Bakri's travails were only one sign that the "rules of the game are changing," as Blair had promised. On Thursday, 10 men were arrested
for deportation, including Abu Qatada, who fled to Britain in 1993 after being accused in Jordan of inciting terrorism. The government has considered him a dangerous
jihadist for years. It imprisoned him without charge for over two years until the courts declared it a violation of the Human Rights Act, and has kept him under house arrest since. It couldn't return him to Jordan, where he was convicted in absentia in 2000 of conspiring to attack U.S. and Israeli tourists; the courts hold that deporting anyone to a country with a record of torture violates the Human Rights Act.
The day before Qatada's arrest, Jordan signed a pact with Britain to treat all deportees humanely. The undertaking is supposed to be monitored by an independent group, which is not yet chosen. The other nine deportees come mainly from Algeria, which is regularly cited for torture by human-rights groups. It has only just started discussing a good-treatment pledge with London. That only adds to the complexity of the legal challenges the men can raise.
Civil-liberties groups see an oppressive streak in many of Blair's initiatives. One is a statute to ban "condoning, glorifying or justifying terrorism anywhere in the world." Shami Chakrabarti, director of the civil-rights organization Liberty, calls this law "the broadest speech offense imaginable." In 2002, Blair's wife Cherie said, "As long as young people feel they have got no hope but to blow themselves up, you are never going to make progress" between Palestinians and Israelis, causing an uproar. Downing Street later issued a statement saying Cherie Blair did not condone suicide bombings. But in future, could remarks like that be read as "justifying" terrorism?

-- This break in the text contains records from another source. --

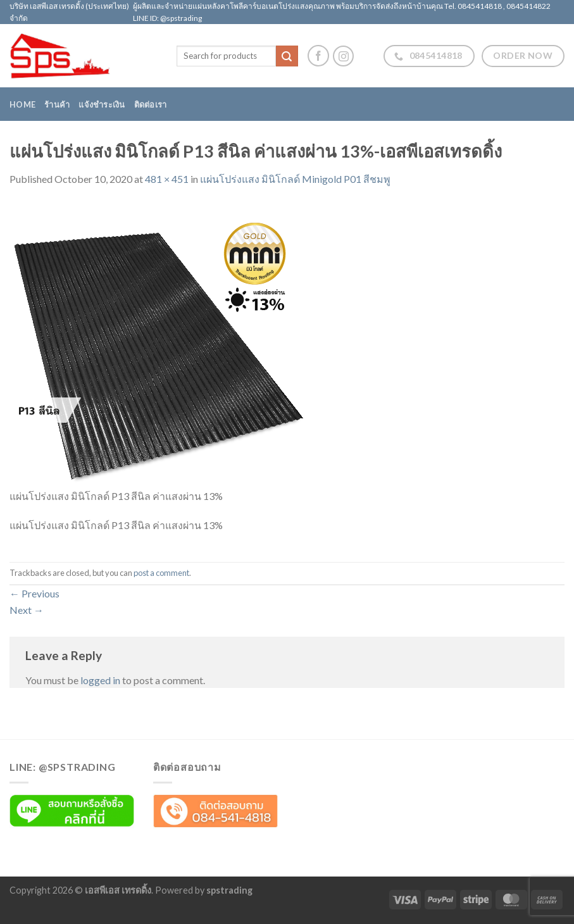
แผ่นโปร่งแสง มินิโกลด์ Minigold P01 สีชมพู (295, 178)
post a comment (161, 573)
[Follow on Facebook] (318, 56)
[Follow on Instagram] (343, 56)
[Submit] (287, 56)
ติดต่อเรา (151, 104)
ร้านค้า (57, 104)
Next (27, 609)
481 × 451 (166, 178)
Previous (34, 593)
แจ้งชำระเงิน (101, 104)
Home (22, 104)
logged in (100, 680)
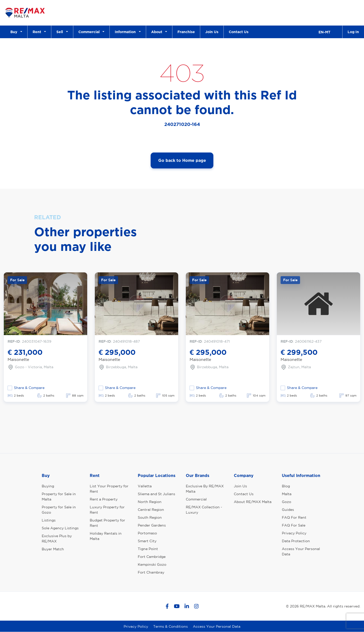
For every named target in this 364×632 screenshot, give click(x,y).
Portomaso (147, 533)
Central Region (151, 510)
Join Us (212, 32)
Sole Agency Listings (60, 528)
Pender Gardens (152, 525)
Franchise (186, 32)
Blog (286, 486)
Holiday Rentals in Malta (106, 536)
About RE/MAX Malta (253, 502)
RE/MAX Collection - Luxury (204, 510)
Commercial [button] (90, 32)
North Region (150, 502)
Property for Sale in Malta (59, 496)
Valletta (145, 486)
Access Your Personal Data (301, 551)
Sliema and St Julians (156, 494)
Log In (353, 32)
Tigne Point (148, 549)
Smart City (147, 541)
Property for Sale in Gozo (59, 510)
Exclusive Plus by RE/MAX (57, 538)
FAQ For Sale (293, 525)
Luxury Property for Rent (107, 510)
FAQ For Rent (294, 517)
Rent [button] (38, 32)
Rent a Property (104, 499)
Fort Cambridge (152, 557)
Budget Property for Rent (107, 523)
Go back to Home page (182, 160)
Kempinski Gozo (152, 564)
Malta (287, 494)
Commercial (196, 499)
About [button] (158, 32)
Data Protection (296, 541)
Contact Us (239, 32)
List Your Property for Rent (109, 489)
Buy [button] (15, 32)
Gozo (286, 502)
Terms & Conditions (170, 626)
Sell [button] (61, 32)
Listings (49, 520)
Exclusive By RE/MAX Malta (205, 489)
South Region (150, 517)
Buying (48, 486)
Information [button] (126, 32)
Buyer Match (53, 549)
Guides (288, 510)
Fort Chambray (151, 572)
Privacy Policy (294, 533)
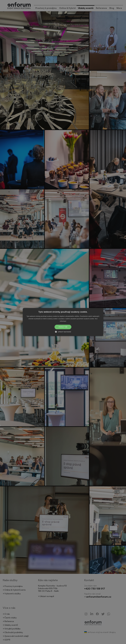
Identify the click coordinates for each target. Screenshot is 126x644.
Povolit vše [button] (63, 327)
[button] (63, 322)
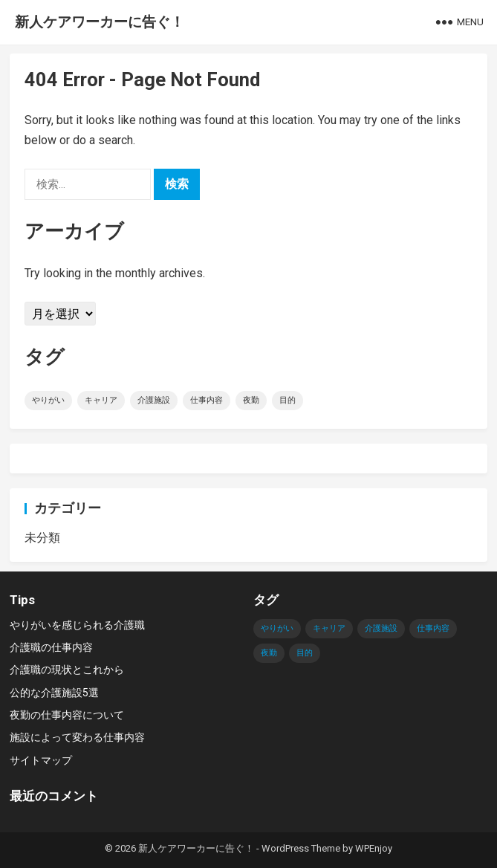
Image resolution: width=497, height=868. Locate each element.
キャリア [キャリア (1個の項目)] (101, 400)
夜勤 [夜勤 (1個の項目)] (251, 400)
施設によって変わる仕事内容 (77, 737)
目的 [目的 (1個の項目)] (288, 400)
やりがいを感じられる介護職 (77, 625)
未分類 (42, 537)
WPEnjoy (374, 848)
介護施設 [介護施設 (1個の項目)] (154, 400)
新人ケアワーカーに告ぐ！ (100, 22)
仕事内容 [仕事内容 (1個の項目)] (207, 400)
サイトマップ (41, 760)
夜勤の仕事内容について (67, 715)
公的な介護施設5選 (54, 693)
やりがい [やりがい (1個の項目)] (48, 400)
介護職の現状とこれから (67, 670)
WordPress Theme (301, 848)
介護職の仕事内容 (51, 647)
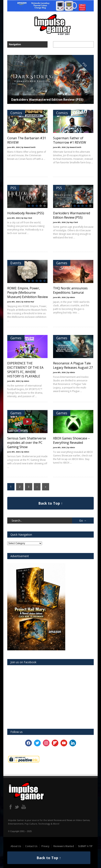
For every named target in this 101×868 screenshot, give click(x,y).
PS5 (13, 188)
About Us (16, 846)
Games (61, 263)
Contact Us (31, 846)
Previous (11, 76)
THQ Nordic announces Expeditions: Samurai (70, 290)
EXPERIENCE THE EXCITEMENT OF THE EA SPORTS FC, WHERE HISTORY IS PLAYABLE (25, 370)
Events (16, 263)
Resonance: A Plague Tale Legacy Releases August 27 (73, 365)
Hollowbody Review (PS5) (26, 213)
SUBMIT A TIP (85, 846)
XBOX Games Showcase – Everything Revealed (71, 440)
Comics (16, 113)
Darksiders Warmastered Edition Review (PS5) (47, 99)
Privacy (45, 846)
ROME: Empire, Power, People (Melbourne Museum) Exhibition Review (28, 292)
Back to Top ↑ (50, 503)
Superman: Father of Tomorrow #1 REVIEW (69, 140)
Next (89, 76)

Even some of Blair's own aides think he's spoiling for a fight with judges over their willingness to strike down his antiterror laws on human-rights grounds. Charles Falconer, the government's chief legal officer and a Blair loyalist, indicated the government might pass a law instructing judges to balance individual rights enshrined in the European Convention on Human Rights with national security. "Blair figures he'll have the public on his side after the bombings," says one aide. "I'm not so sure."

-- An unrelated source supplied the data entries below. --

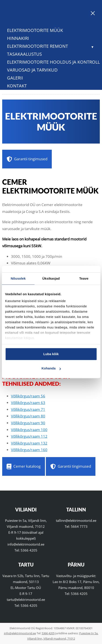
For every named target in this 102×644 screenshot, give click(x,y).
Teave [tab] (84, 278)
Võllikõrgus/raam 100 (29, 430)
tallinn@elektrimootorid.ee (76, 520)
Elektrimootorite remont (37, 46)
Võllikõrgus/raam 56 (28, 396)
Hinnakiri (18, 38)
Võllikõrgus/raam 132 (29, 443)
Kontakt (17, 86)
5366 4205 (29, 550)
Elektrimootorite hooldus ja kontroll (53, 62)
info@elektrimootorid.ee (26, 544)
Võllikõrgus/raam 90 (28, 423)
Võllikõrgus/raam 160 (29, 450)
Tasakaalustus (24, 54)
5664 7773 (79, 526)
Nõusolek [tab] (18, 278)
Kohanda (51, 368)
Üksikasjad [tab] (51, 278)
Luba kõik (51, 354)
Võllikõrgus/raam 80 (28, 416)
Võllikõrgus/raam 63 (28, 402)
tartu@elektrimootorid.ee (26, 600)
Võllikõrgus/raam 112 (29, 436)
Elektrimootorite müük (35, 30)
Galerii (15, 78)
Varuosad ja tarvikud (32, 70)
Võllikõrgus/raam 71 (28, 410)
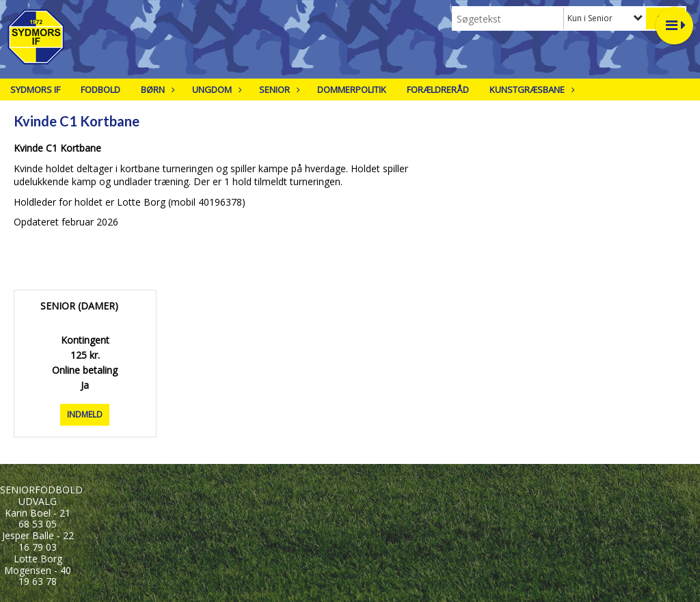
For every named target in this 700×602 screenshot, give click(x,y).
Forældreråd (438, 90)
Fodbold (100, 90)
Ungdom (215, 90)
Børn (156, 90)
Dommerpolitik (351, 90)
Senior (278, 90)
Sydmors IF (35, 90)
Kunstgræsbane (530, 90)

Even less sure are British Muslims. In a MORI poll last week, 60% of Muslims surveyed said suspected terrorists should not be detained without trial, compared to 36% for the public as a whole. Asghar Bukhari, spokesman for the Muslim Public Affairs Committee, which wants Muslims to campaign and have more of a voice, says Blair's 12-point plan is "like a cork in a volcano" that "intensifies the us vs. them feeling." Chakrabarti says that the threat posed by homegrown suicide bombers means the government's most pressing need is "intelligence from Muslims. You are asking them to rat on their husbands, sons, imams, and they will do that only if they feel confident." And intelligence seems to be in short supply. Last week, several officials expressed frustration with what they knew about the July 7 and July 21 bombers; one said, the "trail had gone cold." No link has yet been established between the two groups, or back to al-Qaeda from either. On every front, says one investigator, "we have a long way to go."